“It is not the signatures that trouble me,” returned Lucien, “but I cannot see anything to be said in favor of the book.”
“Then did you really think as you wrote?” asked Hector.
“Yes.”
“Oh! I thought you were cleverer than that, youngster,” said Blondet. “No. Upon my word, as I looked at that forehead of yours, I credited you with the omnipotence of the great mind—the power of seeing both sides of everything. In literature, my boy, every idea is reversible, and no man can take upon himself to decide which is the right or wrong side. Everything is bi-lateral in the domain of thought. Ideas are binary. Janus is a fable signifying criticism and the symbol of Genius. The Almighty alone is triform. What raises Moliere and Corneille above the rest of us but the faculty of saying one thing with an Alceste or an Octave, and another with a Philinte or a Cinna? Rousseau wrote a letter against dueling in the Nouvelle Heloise, and another in favor of it. Which of the two represented his own opinion? will you venture to take it upon yourself to decide? Which of us could give judgement for Clarissa or Lovelace, Hector or Achilles? Who was Homer’s hero? What did Richardson himself think? It is the function of criticism to look at a man’s work in all its aspects. We draw up our case, in short.”

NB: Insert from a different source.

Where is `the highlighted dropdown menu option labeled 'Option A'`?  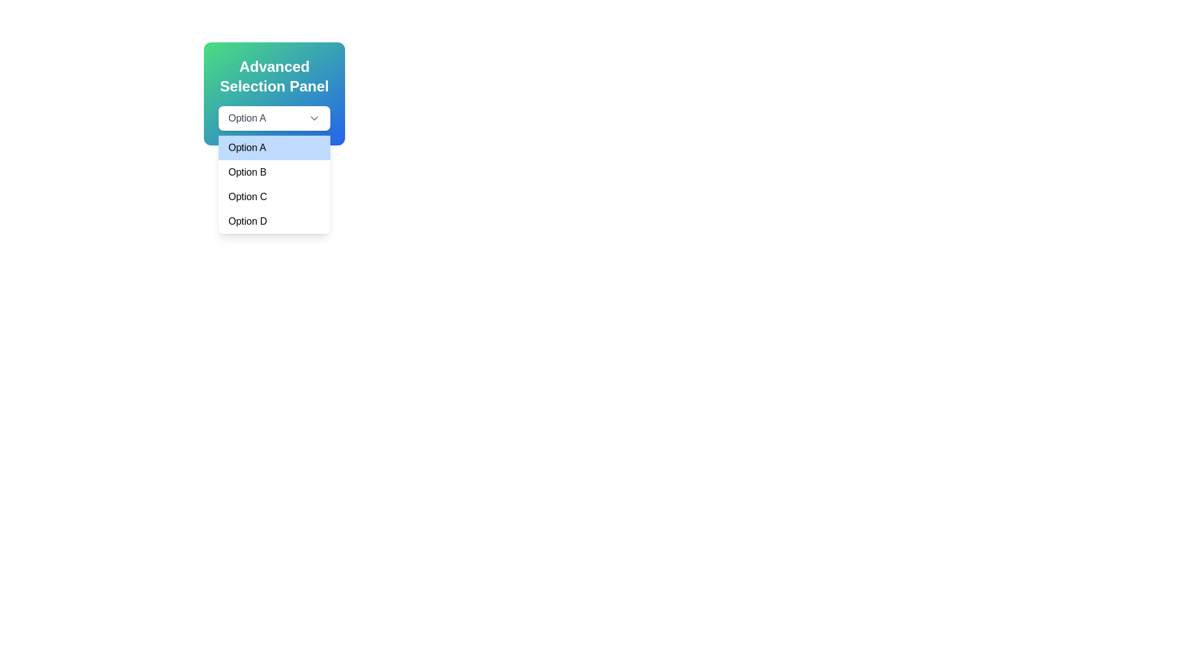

“Do you really stick to your written opinions?” asked Vernou, with a satirical expression. “Why, we are retailers of phrases; that is how we make a livelihood. When you try to do a good piece of work—to write a book, in short—you can put your thoughts, yourself into it, and cling to it, and fight for it; but as for newspaper articles, read to-day and forgotten to-morrow, they are worth nothing in my eyes but the money that is paid for them. If you attach any importance to such drivel, you might as well make the sign of the Cross and invoke heaven when you sit down to write a tradesman’s circular.”
Every one apparently was astonished at Lucien’s scruples. The last rags of the boyish conscience were torn away, and he was invested with the toga virilis of journalism.
“Do you know what Nathan said by way of comforting himself after your criticism?” asked Lousteau.
“How should I know?”
“Nathan exclaimed, ‘Paragraphs pass away; but a great work lives!’ He will be here to supper in two days, and he will be sure to fall flat at your feet, and kiss your claws, and swear that you are a great man.”
“That would be a funny thing,” was Lucien’s comment.
“Funny” repeated Blondet. “He can’t help himself.”
“I am quite willing, my friends,” said Lucien, on whom the wine had begun to take effect. “But what am I to say?”